7、PMDtest1.cppとpmd.hとpmd.cppとpch.hとPlatformHelpers.hとWICTextureLoader.cppとWICTextureLoader.hをプロジェクトに追加する(プロジェクトメニュー→既存項目の追加)。
8、右の方にあるソリューションエクスプローラという枠の中の、一番上に表示されているプロジェクト名をクリックして選択状態にし、プロジェクトメニュー→プロパティでプロジェクトのプロパティを表示させる。
9、「構成プロパティ」の中の「VC++ディレクトリ」をクリックする。
10、プロパティページの右側の枠の「インクルードディレクトリ」をクリックする。枠の右端に現れる下向きの矢印のようなマークをクリックし、「編集」を選択して表示されるダイアログボックスの上の枠に C:\OculusSDK\LibOVR\Include と入力し、OKをクリック。
11、プロパティページの右側の枠の「ライブラリディレクトリ」をクリックする。枠の右端に現れる下向きの矢印のようなマークをクリックし、「編集」を選択して表示されるダイアログボックスの上の枠にC:\OculusSDK\LibOVR\Lib\Win32 と入力し、OKをクリック。
12、プロパティページのOKボタンをクリックする。
13、実行(デバッグメニュー→デバッグなしで実行)。
14、ファイル選択ダイアログが表示されるので、0で適当な場所に置いたMikuMikuDance_v803x64の下のUserFile\Modelの下にある 初音ミク.pmd を選択し、OKををクリック。
15、Oculus Riftを装着する。

 以上の手順により、(ほとんどの方は)両手を広げたミクさんが目の前にいるVR空間に(精神だけ)入り込む事ができるかと思います。
 スペースキーを押すと、くすぐりマシーンが動き出し、ミクさんの腋をくすぐります。
 もう一度スペースキーを押すとくすぐりマシーンが止まります。笑っていたミクさんは、くすぐられていた時間によって、息を切らせたり、怒ったりします。
 一度怒り出すと許してもらえないのですが、もう一度スペースキーを押してくすぐりマシーンを起動させれば再び笑ってくれます。
 また、W、S、D、Aキーで視点が前後左右に移動、5、6キーで上下に移動、Rで向きのリセット、Pで場所のリセットができます。
 なお、動作確認はNVIDIAのグラボを搭載したWindows8PCでしか行っておりませんので、それ以外の環境ではうまく動かないかもしれません。
 また、IMEが全角モードになっていると、W、S、D、A等のキーが正常に働きませんので、あらかじめ半角モードにしておくとよいかと思います。

 今回のバージョンでは、ミクさんがくすぐられると笑ってはくれますが、(何かに縛り付けられているわけではないのに)手足を動かしてもがいたりする事はできません(無理やり召喚した為に身体が石化してしまったのだと思いましょう)。
 何かしゃべっているようではありますが、声は聞こえません。
 また、上記手順の14でミクさん以外のファイルを選択すれば、ネルさんやメイコさんやリンちゃんがくすぐられるのを見る事もできますが、MMD同梱モデルの中で初音ミクmetal.pmdだけは、本ソフトで表示させた時の髪の色が非常に変だったりします(無理やり召喚した為に〜以下略)。

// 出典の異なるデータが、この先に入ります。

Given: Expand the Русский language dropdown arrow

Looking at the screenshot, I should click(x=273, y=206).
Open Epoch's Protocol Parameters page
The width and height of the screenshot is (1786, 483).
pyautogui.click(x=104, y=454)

 また、ルカさんやGUMIさん等、他のモデルさんがいいという方は、有志の方々の作られたモデルさんをVPVP wiki (http://www6.atwiki.jp/vpvpwiki)のリンク集等から探してダウンロードする事ができますが、今回のソフトで召喚しようとすると高い確率で何かしらの不具合が出ます。
 また、MMDのモデルさんには現在PMD以外にPMXという形式の方々がいらっしゃり、今後増えていくと思われますが、残念ながら今回ののソフトでは召喚できません。
 これらの点は、次回以降、できる物から解決を図りたいと思います。